El autor de Los varones señalados, Cantado para nadie, Heridas que se alternan y La materia del tributo, entre muchos otros libros, pertenecía a la generación de José Emilio Pacheco, Carlos Monsiváis, Homero Aridjis y Sergio Pitol, pero fue un rebelde permanente que coleccionó enemigos gracias al terrible arte viperino de su lengua implacable, aunque también coleccionó amigos entre jóvenes escritores, con quienes fue generoso y a los que acompañó a las farras literarias de los bares del vientre capitalino.

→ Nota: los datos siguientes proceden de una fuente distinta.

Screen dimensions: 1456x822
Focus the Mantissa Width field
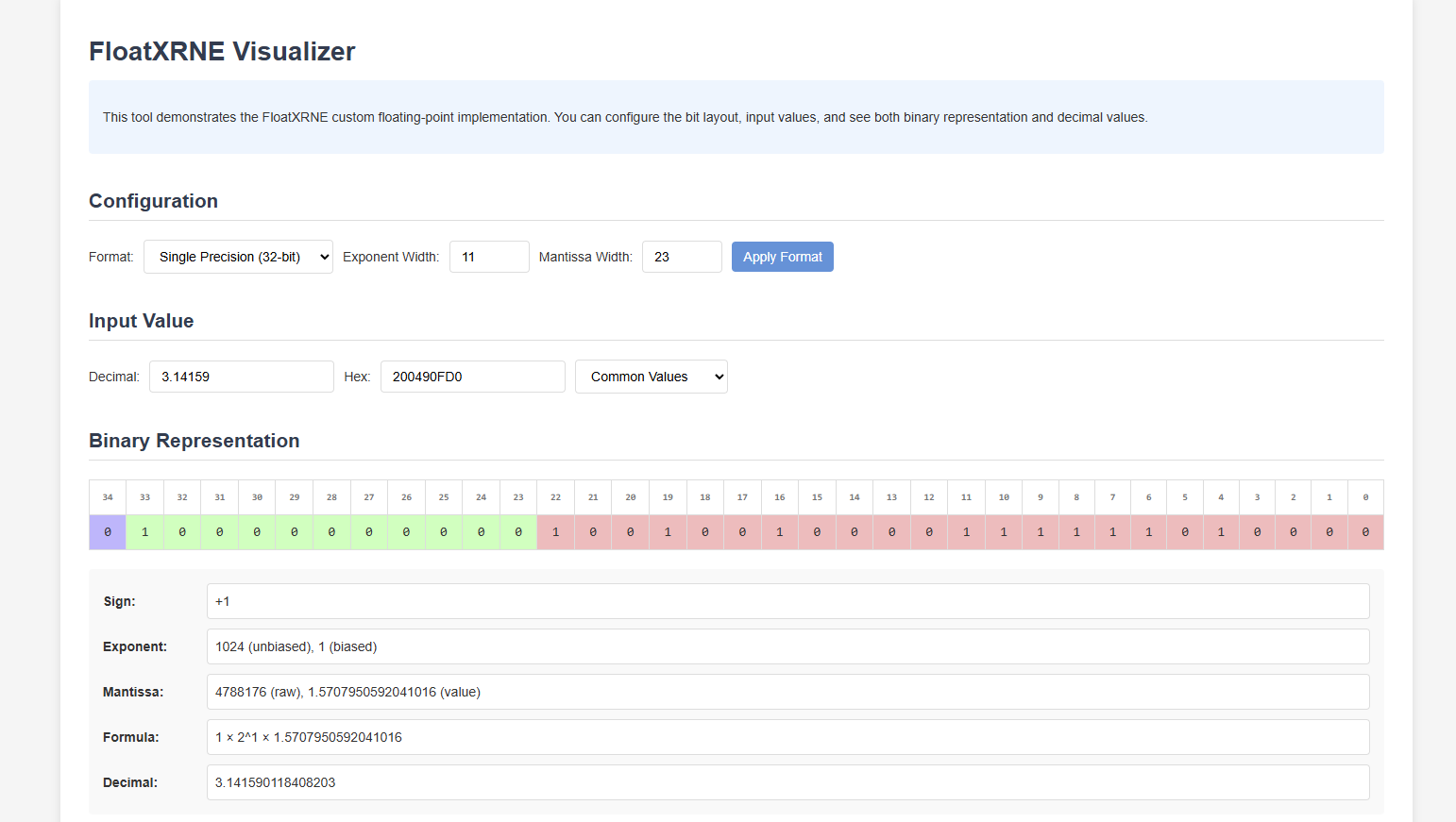point(682,257)
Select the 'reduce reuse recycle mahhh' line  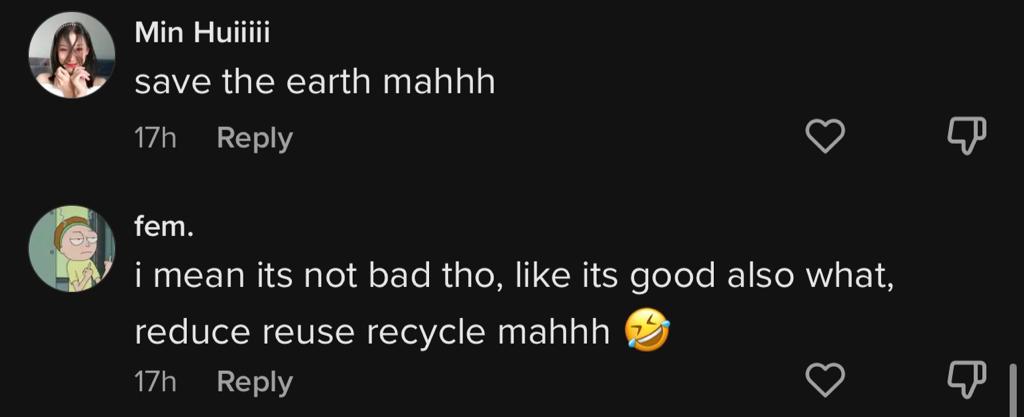tap(372, 333)
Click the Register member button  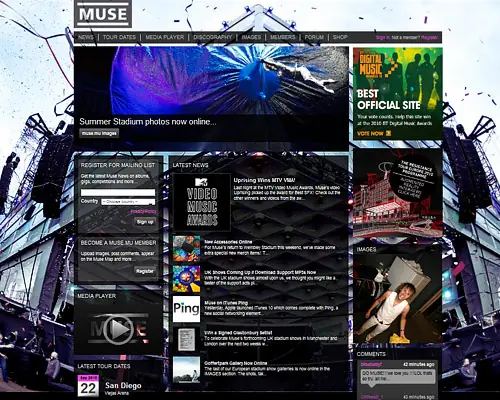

El Hotel Cosmos sobrevivió a todos los cambios e incluso a la construcción de la Torre Latinoamerica en 1954 y al temblor de 1985, que tiró sin piedad al suelo cientos de edificios mucho más modernos. Al mirarlo desde cualquier ángulo del Eje o desde el palacio de Bellas Artes, uno se imagina la ciudad de los tiempos de Don Porfirio llena de palacetes a lo largo de Reforma, Santa Maria La Ribera o la Roma, parajes copiados de París, Berlín o Bruselas de antes de la primera guerra mundial. Hotel barato para provincianos de paso y muchachos y muchachas enamorados de pasiones fugaces, el Hotel Cosmos fue uno de los lugares más queridos de la ciudad por la extensa historia vivida a lo largo de un siglo de revoluciones, exilios, migraciones y soledades.
Cervantes trasladó su biblioteca a la habitación y centenares de libros se apeñuscaban con la forma de un volcán que las mucamas sabían desempolvar de manera cotidiana con sus frágiles plumeros. Cuando uno tenía el privilegio de entrar allí, el poeta sacaba desde el intríngulis de volúmenes todos los libros habidos y por haber, desde las Historias Trágico-Marítimas de los navegantes portugueses hasta los sonetos de Villamediana, la poesía de Rosalía de Castro o todo tipo de clásicos medievales, novelas policíacas o góticas.
Desde el Hotel Cosmos Cervantes salía a recorrer los bares y cantinas del centro, como La Cucaracha, que fue lugar de lenocinio en los años 40 y 50 y permanecía allí bajo el mando de su vieja patrona y sus pintorroteadas pupilas, con muebles de madera lustrada y biombos adornados de cucarachas de bombín, chaleco y bastón hasta bien entrada la década de los 80.
Y desde ahí, uno tras otro, los amigos del poeta íbamos descubriendo con él el laberinto de la noche defeña, sus novias dulcineas o poetas, el liliputiense Margarito, la historia literaria de una época intensa, los recuerdos de Lisboa, Guatemala y Bogotá, sus años de publicista o de traductor en el excelente Fondo de Cultura Económica en tiempos de Jaime García Terrés y Adolfo Castañón y su aprecio indefectible por Álvaro Mutis y Gabriel García Márquez, a quienes conoció recién llegados a México siendo él muy joven y adoptó como padres simbólicos.
Al caminar por las calles del centro histórico uno sabe que Cervantes sigue allí entre sus libros, sus carcajadas e ironías como una leyenda viva de la historia literaria del Distrito Federal que merece estatuas, homenajes y placas de mármol para que desde ultratumba él intente demolerlos con el arte inimitable de su sarcasmo.